投稿に使うタイトル文字列を作ります。「名前」には変数名(ここではtitleとしています)「種類」は”文字列“、値は投稿のタイトルとなる”売上”としました。
投稿する内容にTableau ServerへジャンプするURLを入れたいので、さらに1つ変数を追加します。上記と同様の手順で追加し「名前」に”tableau_url”、「種類」に”文字列”、値に”[遷移先のTableau ServerのURL”を設定
ステップ④Teams – 独自のアダプティブ カードをフローボットとしてチャネルに投稿する
最後にTeamsへ投稿するために「Microsoft Teams」の”独自のアダプティブ カードをフローボットとしてチャンネルに投稿する ”を追加します。「チーム」には投稿するチーム名「チャネル」には投稿するチャネルを選択します
「ヘッドライン」には先ほど追加した変数”title“を設定しておきます
「メッセージ」にはアダプティブカードの書式である、JSON形式で記述します。Teamsで使えるアダプティブカードの詳細についての説明は本家を参照してもらうのが一番ですが、決められた書式で記述することで、テキストや画像、ボタンなどを任意の組み合わせでカスタマイズして投稿することができるものです。
- 最上部のブロックはこのJSONを定義する情報で共通部分です
- 2段目はカードのタイトルを表示するブロックで”title”変数を指定しています
- 3段目が投稿日時を示すテキストブロックになっておりサブスクリプションメールが配信された日時を以下のような書式で時刻指定していますformatDateTime(convertTimeZone(triggerOutputs()?[‘body/Created’],’UTC’,’Tokyo Standard Time’),’yyyy-MM-dd hh:mm:ss’)
- 4段目は画像ブロックで画像として”サムネイルLarge“を指定、代替えテキストとして”title”変数を使用して”[title変数]画像”と設定しています。
- 5段目は画像への直接リンクです。

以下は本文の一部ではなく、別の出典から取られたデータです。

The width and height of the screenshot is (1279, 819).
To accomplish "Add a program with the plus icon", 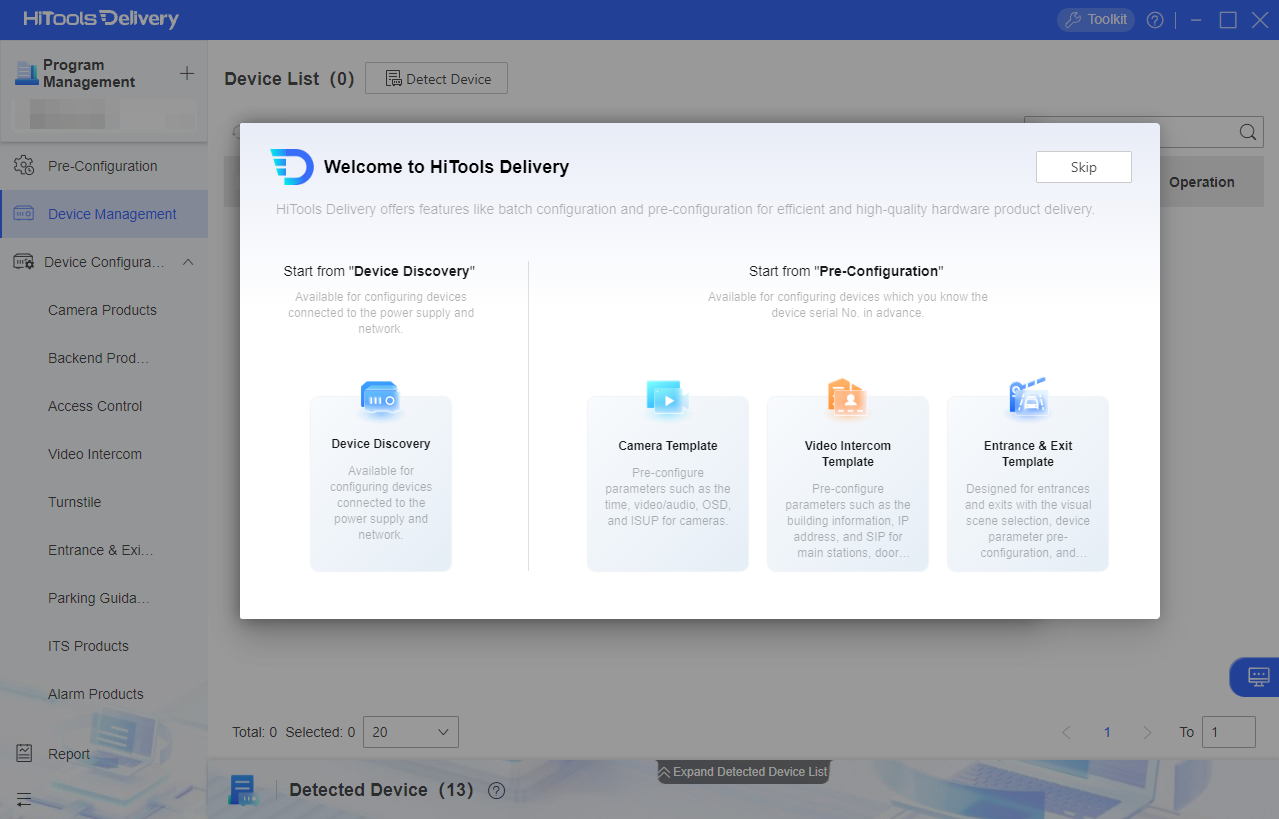I will click(187, 73).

「アイテムへのリンク」を設定しておくことで縮小されてしまうサムネイル画像の元イメージを閲覧させるためのリンクを作っています。
- 6段目は配信元へのTableau Serverにジャンプするボタンを表示しています前段で設定済みの”[tableau_url]変数”を使用しています
JSONコードの全景は以下のようになります
{ "$schema": "http://adaptivecards.io/schemas/adaptive-card.json", "type": "AdaptiveCard", "version": "1.0", "body": [ { "type": "TextBlock", "text": "@{variables('title')}", "id": "Title", "size": "Medium" }, { "type": "TextBlock", "text": "@{formatDateTime(convertTimeZone(triggerOutputs()?['body/Created'],'UTC','Tokyo Standard Time'),'yyyy-MM-dd hh:mm:ss')}", "size": "Small", "weight": "Lighter" }, { "type": "Image", "altText": "@{variables('title')}画像", "url": "@{triggerOutputs()?['body/{Thumbnail}/Large']}" }, { "type": "TextBlock", "text": "[拡大画像はこちら](@{triggerOutputs()?['body/{Link}']})", "size": "Small" } ], "actions": [ { "type": "Action.OpenUrl", "title": "Tableauを表示", "url": "@{variables('tableau_url')}" } ], "spacing": "None" }
以上でSharePointにファイルが生成された時にTeamsに自動投稿されるフローも完成しました。
これでTableau Serverからサブスクリプションメールが配信されると2つのフローが順次動き自動でTeamsに投稿されるようになります。
4:おまけと注意点
今回の方法ではフローをSharepointに画像を保存する前後で2つのフローにわけましたが、1本のフローでまとめてしまってもかまいません。今回2つのフローに分けたのはフローが正常に動くかどうか確認するときにフローを分けて書いたほうが前後で別れていたほうが切り分けがしやすくなるためです。
またメールが起点にはなりますが、ユーザがOutlookで実際にメールが来たことを確認する前に自動でフローが動くため、受信確認の有無は関係ありません。
解決していない問題の1つとして、この方法でTeamsに投稿すると投稿した画像が1日後にはリンク切れで見えなくなってしまうことです。
画像への直リンクは生きていて「拡大画像はこちら」リンクから開くことはできるので、過去の画像もリンクからたどることはできますが何故リンクが切れてしまうのかは謎です。。。